# DIRECTIONS
Produce an exact copy of all the records.

[Source records]

Segment Open

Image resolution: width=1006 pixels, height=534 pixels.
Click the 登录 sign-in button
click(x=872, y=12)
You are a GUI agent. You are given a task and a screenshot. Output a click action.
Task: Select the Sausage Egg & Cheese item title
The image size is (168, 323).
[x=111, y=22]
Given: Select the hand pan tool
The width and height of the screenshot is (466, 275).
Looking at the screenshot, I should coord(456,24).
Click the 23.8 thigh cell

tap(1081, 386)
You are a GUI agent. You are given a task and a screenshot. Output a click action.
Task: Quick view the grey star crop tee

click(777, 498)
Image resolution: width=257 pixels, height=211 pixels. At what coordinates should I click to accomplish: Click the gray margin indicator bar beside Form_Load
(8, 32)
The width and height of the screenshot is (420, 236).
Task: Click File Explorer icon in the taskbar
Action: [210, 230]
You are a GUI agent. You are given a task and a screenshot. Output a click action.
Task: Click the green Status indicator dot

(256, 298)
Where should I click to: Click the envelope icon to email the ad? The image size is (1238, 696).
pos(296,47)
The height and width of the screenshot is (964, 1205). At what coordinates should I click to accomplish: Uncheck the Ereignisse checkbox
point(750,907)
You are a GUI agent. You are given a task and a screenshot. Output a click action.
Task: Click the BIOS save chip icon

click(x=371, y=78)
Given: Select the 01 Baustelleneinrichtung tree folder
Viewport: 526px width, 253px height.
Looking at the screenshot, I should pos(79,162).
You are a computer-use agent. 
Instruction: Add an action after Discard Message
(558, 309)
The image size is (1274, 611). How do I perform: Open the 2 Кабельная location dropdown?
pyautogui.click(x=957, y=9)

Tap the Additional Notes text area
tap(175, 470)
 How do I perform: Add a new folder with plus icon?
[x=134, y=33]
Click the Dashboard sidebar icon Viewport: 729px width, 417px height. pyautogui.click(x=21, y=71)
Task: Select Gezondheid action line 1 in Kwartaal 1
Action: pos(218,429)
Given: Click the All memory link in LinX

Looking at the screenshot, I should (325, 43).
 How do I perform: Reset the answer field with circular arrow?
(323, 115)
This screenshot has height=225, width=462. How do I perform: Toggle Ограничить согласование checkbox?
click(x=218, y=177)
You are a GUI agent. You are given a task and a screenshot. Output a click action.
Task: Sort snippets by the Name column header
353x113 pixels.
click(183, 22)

Segment Closed

# THE ANSWER
Image resolution: width=1006 pixels, height=534 pixels.
Click the 登录 sign-in button
click(x=872, y=12)
You are a GUI agent. You are given a task and a screenshot. Output a click action.
Task: Select the Sausage Egg & Cheese item title
The image size is (168, 323).
[x=111, y=22]
Given: Select the hand pan tool
The width and height of the screenshot is (466, 275).
Looking at the screenshot, I should coord(456,24).
Click the 23.8 thigh cell

tap(1081, 386)
You are a GUI agent. You are given a task and a screenshot. Output a click action.
Task: Quick view the grey star crop tee

click(777, 498)
Image resolution: width=257 pixels, height=211 pixels. At what coordinates should I click to accomplish: Click the gray margin indicator bar beside Form_Load
(8, 32)
The width and height of the screenshot is (420, 236).
Task: Click File Explorer icon in the taskbar
Action: [210, 230]
You are a GUI agent. You are given a task and a screenshot. Output a click action.
Task: Click the green Status indicator dot

(256, 298)
Where should I click to: Click the envelope icon to email the ad? The image size is (1238, 696).
pos(296,47)
The height and width of the screenshot is (964, 1205). At what coordinates should I click to accomplish: Uncheck the Ereignisse checkbox
point(750,907)
You are a GUI agent. You are given a task and a screenshot. Output a click action.
Task: Click the BIOS save chip icon

click(x=371, y=78)
Given: Select the 01 Baustelleneinrichtung tree folder
Viewport: 526px width, 253px height.
Looking at the screenshot, I should pos(79,162).
You are a computer-use agent. 
Instruction: Add an action after Discard Message
(558, 309)
The image size is (1274, 611). How do I perform: Open the 2 Кабельная location dropdown?
pyautogui.click(x=957, y=9)

Tap the Additional Notes text area
tap(175, 470)
 How do I perform: Add a new folder with plus icon?
[x=134, y=33]
Click the Dashboard sidebar icon Viewport: 729px width, 417px height. pyautogui.click(x=21, y=71)
Task: Select Gezondheid action line 1 in Kwartaal 1
Action: pos(218,429)
Given: Click the All memory link in LinX

Looking at the screenshot, I should (325, 43).
 How do I perform: Reset the answer field with circular arrow?
(323, 115)
This screenshot has height=225, width=462. How do I perform: Toggle Ограничить согласование checkbox?
click(x=218, y=177)
You are a GUI agent. You are given a task and a screenshot. Output a click action.
Task: Sort snippets by the Name column header
353x113 pixels.
click(183, 22)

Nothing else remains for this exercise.